- Rows -
start

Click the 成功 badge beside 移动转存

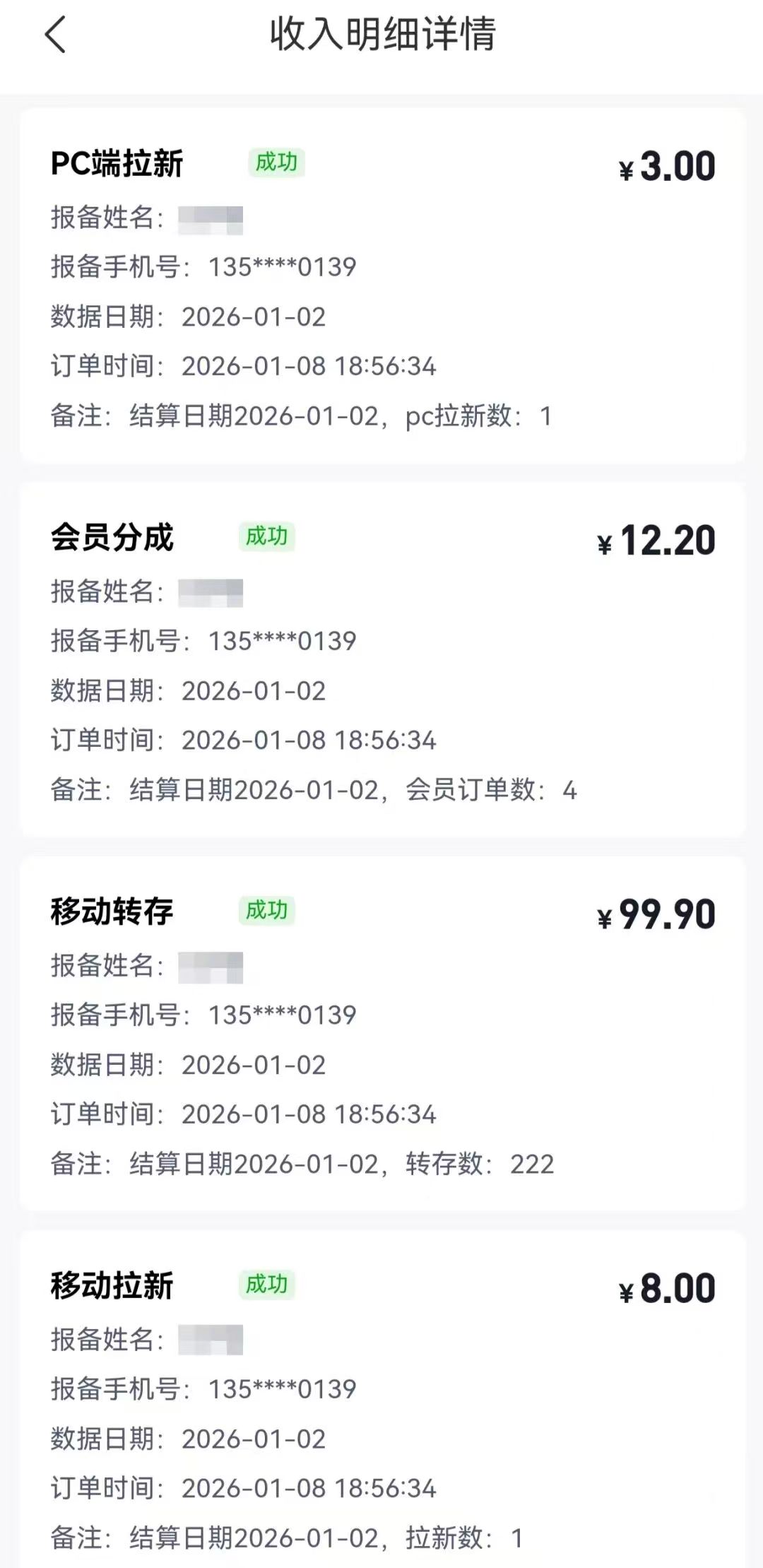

end
start

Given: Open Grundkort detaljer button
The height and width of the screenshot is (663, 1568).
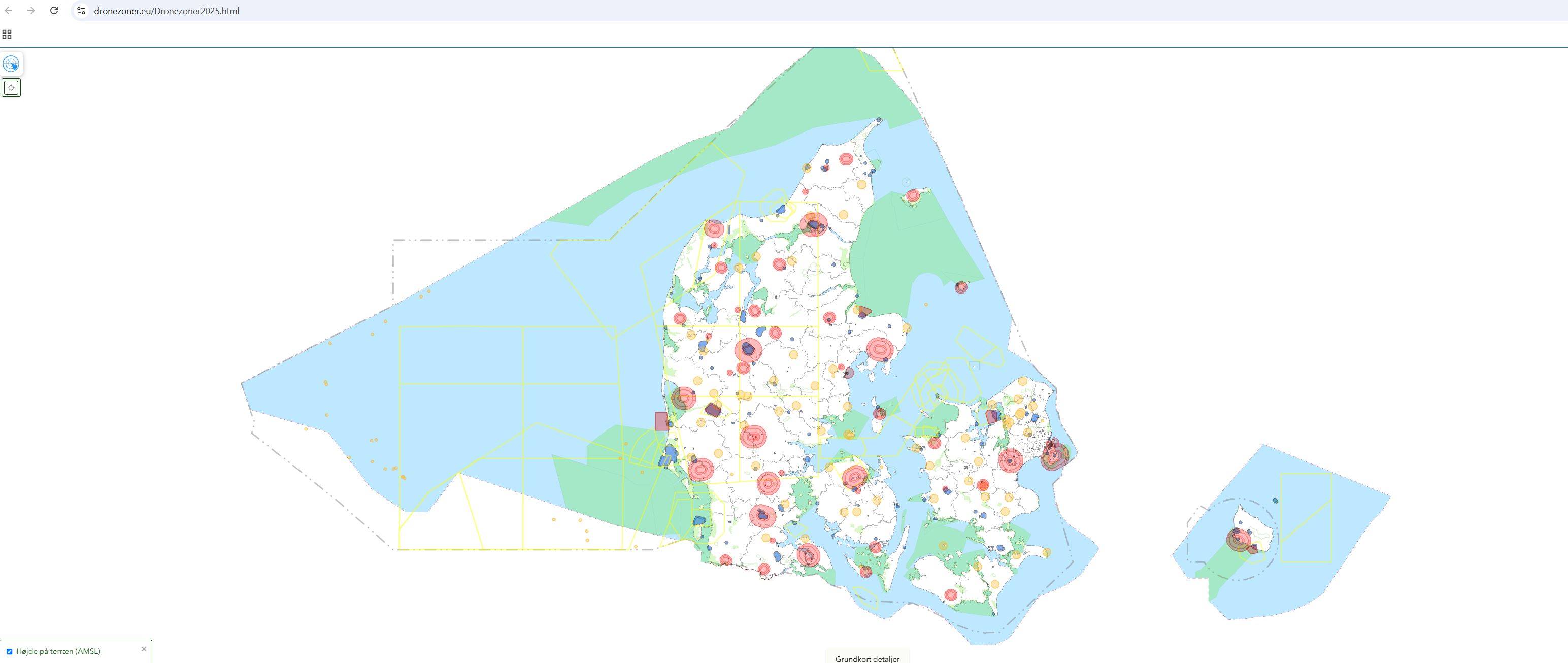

end
start

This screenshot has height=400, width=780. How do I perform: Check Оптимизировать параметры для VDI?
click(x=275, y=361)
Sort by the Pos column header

end

- Exercise instructions -
Repeat word for word the lines from the one containing "Given: Open Grundkort detaljer button" through the one containing "The height and", including both.

- Reply to the task -
Given: Open Grundkort detaljer button
The height and width of the screenshot is (663, 1568).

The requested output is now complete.